## LISTED RECORDS
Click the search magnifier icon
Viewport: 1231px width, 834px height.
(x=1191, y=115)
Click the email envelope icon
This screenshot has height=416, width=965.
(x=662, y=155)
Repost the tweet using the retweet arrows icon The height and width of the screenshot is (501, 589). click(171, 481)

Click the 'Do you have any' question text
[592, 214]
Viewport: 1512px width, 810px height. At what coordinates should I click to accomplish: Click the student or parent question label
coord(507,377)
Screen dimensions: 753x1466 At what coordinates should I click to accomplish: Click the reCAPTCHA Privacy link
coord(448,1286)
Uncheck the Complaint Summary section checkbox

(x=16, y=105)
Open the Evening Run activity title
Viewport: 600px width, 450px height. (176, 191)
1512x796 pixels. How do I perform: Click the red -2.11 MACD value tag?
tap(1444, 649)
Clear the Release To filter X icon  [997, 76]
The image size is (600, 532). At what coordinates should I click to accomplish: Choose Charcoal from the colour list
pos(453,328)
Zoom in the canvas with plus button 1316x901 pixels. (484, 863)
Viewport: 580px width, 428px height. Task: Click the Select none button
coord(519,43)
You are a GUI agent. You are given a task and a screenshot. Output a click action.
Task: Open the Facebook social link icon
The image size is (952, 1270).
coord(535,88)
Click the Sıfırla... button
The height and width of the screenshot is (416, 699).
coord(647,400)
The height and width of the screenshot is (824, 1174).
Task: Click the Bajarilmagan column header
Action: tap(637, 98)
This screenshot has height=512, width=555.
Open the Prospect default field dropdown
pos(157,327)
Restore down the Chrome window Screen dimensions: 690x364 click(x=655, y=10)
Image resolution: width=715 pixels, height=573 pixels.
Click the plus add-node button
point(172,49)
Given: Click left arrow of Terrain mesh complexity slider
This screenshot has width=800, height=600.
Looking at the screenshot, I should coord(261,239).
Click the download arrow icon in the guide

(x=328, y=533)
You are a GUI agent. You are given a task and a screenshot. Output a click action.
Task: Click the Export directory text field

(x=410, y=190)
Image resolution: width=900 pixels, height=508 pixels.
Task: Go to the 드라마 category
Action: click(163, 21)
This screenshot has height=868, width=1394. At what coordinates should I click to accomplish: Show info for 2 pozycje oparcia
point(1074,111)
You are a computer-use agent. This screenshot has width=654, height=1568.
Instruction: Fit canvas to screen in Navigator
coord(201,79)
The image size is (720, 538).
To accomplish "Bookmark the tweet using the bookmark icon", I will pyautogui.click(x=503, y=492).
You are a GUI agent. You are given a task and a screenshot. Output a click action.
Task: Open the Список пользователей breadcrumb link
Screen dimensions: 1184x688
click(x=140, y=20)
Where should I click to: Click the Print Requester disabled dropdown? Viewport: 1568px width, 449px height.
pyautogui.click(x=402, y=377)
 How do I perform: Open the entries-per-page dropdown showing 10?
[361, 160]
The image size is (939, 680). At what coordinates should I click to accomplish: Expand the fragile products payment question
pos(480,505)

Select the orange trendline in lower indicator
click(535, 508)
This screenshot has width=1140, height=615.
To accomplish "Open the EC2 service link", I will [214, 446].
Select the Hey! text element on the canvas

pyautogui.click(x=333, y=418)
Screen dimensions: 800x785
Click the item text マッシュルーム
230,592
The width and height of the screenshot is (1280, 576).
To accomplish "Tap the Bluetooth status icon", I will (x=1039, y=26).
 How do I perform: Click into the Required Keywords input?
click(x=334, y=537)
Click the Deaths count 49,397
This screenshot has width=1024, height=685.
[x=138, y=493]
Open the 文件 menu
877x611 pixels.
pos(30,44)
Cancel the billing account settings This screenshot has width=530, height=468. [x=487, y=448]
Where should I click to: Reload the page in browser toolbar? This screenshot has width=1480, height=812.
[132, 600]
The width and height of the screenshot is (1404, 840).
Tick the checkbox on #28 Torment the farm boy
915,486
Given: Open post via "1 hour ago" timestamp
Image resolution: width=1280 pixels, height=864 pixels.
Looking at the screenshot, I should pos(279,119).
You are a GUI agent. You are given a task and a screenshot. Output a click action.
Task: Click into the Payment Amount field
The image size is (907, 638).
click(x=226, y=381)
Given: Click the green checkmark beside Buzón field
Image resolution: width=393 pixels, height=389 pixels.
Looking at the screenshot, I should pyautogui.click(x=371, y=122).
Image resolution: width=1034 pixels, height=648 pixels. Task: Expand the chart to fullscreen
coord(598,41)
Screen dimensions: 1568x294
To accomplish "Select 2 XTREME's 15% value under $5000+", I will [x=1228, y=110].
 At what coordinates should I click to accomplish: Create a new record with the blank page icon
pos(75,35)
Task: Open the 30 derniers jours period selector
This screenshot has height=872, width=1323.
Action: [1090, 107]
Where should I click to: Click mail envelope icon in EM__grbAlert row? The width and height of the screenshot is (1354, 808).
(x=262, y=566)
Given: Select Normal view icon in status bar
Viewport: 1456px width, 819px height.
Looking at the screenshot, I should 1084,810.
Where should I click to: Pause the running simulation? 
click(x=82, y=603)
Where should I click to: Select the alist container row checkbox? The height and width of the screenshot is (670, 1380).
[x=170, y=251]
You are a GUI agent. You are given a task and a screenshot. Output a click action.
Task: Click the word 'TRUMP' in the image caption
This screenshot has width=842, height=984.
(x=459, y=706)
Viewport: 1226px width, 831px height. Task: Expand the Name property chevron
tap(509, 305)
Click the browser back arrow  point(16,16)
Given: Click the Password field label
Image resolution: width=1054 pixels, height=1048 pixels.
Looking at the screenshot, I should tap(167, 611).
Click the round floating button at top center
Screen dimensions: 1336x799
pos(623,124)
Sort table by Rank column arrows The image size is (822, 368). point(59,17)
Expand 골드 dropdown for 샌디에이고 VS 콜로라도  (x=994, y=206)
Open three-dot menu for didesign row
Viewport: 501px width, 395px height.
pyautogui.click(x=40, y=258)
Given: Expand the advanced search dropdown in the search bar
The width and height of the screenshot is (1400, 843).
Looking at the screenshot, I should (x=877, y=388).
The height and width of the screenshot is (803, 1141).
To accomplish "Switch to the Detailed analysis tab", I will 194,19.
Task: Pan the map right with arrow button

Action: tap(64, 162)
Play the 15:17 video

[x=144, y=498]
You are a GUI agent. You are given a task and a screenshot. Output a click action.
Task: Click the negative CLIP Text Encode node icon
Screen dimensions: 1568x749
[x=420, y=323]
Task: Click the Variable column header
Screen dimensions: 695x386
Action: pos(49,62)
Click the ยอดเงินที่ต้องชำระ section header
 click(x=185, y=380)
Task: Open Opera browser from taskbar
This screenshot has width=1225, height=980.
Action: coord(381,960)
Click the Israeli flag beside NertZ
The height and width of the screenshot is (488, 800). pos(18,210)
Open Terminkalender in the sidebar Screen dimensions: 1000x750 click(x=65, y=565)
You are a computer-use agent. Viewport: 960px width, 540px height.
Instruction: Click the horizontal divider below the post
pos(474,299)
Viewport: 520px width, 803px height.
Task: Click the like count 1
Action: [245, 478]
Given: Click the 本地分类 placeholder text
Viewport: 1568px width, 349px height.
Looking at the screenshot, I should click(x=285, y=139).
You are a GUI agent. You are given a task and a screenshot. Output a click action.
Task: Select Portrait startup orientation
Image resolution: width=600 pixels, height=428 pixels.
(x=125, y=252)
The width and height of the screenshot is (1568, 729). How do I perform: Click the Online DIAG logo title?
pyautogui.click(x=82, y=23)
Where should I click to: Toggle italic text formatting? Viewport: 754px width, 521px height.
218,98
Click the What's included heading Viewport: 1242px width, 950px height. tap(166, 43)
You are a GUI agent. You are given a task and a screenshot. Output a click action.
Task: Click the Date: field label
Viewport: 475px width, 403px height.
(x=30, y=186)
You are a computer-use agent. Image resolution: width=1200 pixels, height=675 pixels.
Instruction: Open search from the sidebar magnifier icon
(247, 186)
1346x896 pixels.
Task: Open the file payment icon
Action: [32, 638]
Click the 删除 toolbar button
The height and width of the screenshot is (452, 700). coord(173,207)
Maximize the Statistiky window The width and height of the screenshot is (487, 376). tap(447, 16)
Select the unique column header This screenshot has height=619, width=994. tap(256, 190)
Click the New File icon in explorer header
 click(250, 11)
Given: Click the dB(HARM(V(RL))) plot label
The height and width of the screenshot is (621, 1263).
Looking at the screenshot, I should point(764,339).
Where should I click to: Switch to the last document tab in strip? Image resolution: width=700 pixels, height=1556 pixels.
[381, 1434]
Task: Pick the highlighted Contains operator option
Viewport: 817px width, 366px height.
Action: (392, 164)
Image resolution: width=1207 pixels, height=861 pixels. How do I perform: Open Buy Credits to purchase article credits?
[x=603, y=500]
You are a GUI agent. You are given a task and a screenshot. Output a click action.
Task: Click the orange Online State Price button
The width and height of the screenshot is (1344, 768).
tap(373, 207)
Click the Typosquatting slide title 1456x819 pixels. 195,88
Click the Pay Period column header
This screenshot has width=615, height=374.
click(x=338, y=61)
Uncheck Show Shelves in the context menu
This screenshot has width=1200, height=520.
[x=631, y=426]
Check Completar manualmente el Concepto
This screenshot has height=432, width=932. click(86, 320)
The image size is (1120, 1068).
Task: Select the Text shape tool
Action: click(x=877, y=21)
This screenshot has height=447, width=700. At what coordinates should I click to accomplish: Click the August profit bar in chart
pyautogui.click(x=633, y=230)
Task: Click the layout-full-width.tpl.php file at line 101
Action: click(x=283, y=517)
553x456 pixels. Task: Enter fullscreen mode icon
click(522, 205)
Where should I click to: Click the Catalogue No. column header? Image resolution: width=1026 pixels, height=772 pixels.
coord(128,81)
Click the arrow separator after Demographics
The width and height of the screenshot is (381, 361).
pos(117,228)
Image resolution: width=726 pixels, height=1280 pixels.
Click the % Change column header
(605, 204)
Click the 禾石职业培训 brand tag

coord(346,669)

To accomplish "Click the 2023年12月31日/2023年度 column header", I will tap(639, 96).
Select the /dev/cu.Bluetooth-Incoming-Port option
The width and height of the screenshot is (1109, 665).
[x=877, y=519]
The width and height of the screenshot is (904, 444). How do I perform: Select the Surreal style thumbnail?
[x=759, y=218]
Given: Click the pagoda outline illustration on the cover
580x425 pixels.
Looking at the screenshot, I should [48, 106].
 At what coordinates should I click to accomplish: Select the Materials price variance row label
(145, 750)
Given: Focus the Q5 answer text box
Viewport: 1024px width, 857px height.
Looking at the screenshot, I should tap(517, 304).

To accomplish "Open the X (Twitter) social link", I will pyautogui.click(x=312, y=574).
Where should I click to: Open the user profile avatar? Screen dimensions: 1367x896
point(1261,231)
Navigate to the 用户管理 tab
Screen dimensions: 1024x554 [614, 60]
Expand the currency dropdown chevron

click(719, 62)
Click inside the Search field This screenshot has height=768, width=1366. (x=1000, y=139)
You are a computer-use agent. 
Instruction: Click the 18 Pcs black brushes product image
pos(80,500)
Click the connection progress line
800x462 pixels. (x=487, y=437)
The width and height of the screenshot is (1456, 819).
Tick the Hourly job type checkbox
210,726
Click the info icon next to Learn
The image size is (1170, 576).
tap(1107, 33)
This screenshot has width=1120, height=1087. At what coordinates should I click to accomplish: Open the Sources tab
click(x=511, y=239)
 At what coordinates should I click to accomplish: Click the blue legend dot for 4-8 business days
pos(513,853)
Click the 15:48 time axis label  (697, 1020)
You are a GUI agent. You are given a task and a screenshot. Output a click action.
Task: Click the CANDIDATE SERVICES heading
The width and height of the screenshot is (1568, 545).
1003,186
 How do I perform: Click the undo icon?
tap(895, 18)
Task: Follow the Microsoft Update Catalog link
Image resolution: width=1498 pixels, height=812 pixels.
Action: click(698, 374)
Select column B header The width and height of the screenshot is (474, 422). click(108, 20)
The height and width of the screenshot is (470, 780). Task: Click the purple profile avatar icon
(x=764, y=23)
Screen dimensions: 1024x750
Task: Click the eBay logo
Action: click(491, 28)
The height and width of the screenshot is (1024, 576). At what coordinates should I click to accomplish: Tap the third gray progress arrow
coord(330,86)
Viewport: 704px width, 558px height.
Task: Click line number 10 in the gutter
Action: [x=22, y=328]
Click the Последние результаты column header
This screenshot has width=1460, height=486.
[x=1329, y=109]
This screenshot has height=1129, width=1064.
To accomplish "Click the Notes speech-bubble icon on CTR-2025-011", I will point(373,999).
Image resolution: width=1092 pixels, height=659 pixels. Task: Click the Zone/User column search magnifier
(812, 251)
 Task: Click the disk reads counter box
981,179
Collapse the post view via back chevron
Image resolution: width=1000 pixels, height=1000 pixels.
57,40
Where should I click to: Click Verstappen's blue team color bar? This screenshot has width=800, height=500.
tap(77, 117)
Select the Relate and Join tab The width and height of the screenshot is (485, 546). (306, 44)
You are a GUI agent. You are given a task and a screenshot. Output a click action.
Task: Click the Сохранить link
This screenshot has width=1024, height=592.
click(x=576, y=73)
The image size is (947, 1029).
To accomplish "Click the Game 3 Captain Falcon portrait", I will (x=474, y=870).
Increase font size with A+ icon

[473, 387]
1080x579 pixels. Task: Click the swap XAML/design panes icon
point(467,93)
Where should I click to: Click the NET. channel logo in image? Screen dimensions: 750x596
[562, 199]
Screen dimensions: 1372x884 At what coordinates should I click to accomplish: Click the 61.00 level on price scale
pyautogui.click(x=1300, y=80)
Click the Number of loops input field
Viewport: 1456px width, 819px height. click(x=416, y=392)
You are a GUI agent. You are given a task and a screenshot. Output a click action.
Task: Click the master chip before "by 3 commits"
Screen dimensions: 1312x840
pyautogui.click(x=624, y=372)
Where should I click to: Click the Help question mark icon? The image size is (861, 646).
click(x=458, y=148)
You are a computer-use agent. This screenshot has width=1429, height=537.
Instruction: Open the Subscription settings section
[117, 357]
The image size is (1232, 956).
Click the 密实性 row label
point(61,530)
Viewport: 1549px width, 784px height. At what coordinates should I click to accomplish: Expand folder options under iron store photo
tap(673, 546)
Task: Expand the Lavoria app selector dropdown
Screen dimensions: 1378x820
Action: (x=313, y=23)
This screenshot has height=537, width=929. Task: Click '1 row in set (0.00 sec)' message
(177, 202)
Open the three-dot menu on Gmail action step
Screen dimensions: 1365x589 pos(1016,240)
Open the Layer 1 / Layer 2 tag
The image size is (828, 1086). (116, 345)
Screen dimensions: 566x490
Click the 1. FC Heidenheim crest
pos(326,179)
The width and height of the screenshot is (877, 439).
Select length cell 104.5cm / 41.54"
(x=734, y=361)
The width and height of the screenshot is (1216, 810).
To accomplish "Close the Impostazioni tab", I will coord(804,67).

## ASSIGNED TASK
Retype only this portion of the data above: the line containing "Click the 删除 toolbar button", the line containing "Image resolution: width=726", and all lines between them, exactly.

## RESPONSE TO THE EXERCISE
Click the 删除 toolbar button
The height and width of the screenshot is (452, 700). coord(173,207)
Maximize the Statistiky window The width and height of the screenshot is (487, 376). tap(447, 16)
Select the unique column header This screenshot has height=619, width=994. tap(256, 190)
Click the New File icon in explorer header
 click(250, 11)
Given: Click the dB(HARM(V(RL))) plot label
The height and width of the screenshot is (621, 1263).
Looking at the screenshot, I should point(764,339).
Where should I click to: Switch to the last document tab in strip? Image resolution: width=700 pixels, height=1556 pixels.
[381, 1434]
Task: Pick the highlighted Contains operator option
Viewport: 817px width, 366px height.
Action: (392, 164)
Image resolution: width=1207 pixels, height=861 pixels. How do I perform: Open Buy Credits to purchase article credits?
[x=603, y=500]
You are a GUI agent. You are given a task and a screenshot. Output a click action.
Task: Click the orange Online State Price button
The width and height of the screenshot is (1344, 768).
tap(373, 207)
Click the Typosquatting slide title 1456x819 pixels. 195,88
Click the Pay Period column header
This screenshot has width=615, height=374.
click(x=338, y=61)
Uncheck Show Shelves in the context menu
This screenshot has width=1200, height=520.
[x=631, y=426]
Check Completar manualmente el Concepto
This screenshot has height=432, width=932. click(86, 320)
The image size is (1120, 1068).
Task: Select the Text shape tool
Action: click(x=877, y=21)
This screenshot has height=447, width=700. At what coordinates should I click to accomplish: Click the August profit bar in chart
pyautogui.click(x=633, y=230)
Task: Click the layout-full-width.tpl.php file at line 101
Action: click(x=283, y=517)
553x456 pixels. Task: Enter fullscreen mode icon
click(522, 205)
Where should I click to: Click the Catalogue No. column header? Image resolution: width=1026 pixels, height=772 pixels.
coord(128,81)
Click the arrow separator after Demographics
The width and height of the screenshot is (381, 361).
pos(117,228)
Image resolution: width=726 pixels, height=1280 pixels.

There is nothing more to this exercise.